*** Input records Section Begins ***
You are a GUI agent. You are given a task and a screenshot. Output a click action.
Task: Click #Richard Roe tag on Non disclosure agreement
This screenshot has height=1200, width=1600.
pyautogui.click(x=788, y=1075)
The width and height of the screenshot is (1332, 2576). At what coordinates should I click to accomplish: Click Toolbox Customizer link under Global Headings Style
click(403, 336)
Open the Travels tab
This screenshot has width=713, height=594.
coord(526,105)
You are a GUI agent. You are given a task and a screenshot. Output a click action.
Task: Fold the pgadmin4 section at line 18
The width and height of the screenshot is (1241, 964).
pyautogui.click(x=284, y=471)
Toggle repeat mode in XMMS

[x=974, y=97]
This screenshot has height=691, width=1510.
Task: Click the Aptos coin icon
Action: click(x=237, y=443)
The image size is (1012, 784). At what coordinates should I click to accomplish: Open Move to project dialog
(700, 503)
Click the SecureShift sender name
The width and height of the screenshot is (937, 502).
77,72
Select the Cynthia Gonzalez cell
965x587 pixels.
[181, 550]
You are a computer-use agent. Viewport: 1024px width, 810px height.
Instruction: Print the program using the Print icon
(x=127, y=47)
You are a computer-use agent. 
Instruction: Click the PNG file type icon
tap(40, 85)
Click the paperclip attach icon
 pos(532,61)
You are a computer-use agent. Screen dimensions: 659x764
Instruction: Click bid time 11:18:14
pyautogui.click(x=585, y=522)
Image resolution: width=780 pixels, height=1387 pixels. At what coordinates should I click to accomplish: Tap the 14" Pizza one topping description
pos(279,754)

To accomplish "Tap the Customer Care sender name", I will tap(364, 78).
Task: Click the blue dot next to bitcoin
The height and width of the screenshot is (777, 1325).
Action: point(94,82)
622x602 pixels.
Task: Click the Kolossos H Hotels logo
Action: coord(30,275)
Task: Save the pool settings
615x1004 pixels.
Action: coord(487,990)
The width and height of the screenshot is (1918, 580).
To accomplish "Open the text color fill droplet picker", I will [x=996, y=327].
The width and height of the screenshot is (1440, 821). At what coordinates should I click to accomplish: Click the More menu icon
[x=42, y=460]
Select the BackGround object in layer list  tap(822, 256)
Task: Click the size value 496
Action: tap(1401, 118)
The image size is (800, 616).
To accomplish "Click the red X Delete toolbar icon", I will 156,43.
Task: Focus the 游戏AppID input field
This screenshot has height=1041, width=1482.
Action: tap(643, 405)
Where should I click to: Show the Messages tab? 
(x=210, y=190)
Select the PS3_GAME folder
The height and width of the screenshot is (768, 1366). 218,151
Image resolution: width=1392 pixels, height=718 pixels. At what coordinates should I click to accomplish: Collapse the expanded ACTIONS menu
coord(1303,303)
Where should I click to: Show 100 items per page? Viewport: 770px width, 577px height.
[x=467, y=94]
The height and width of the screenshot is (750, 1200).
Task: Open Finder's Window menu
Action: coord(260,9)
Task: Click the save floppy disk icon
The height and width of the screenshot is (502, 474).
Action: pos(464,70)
*** Input records Section Ends ***
What to do
Return each line from the material that includes the string "agent".

Final answer
You are a GUI agent. You are given a task and a screenshot. Output a click action.
You are a GUI agent. You are given a task and a screenshot. Output a click action.
You are a computer-use agent. Viewport: 1024px width, 810px height.
You are a computer-use agent. 
You are a computer-use agent. Screen dimensions: 659x764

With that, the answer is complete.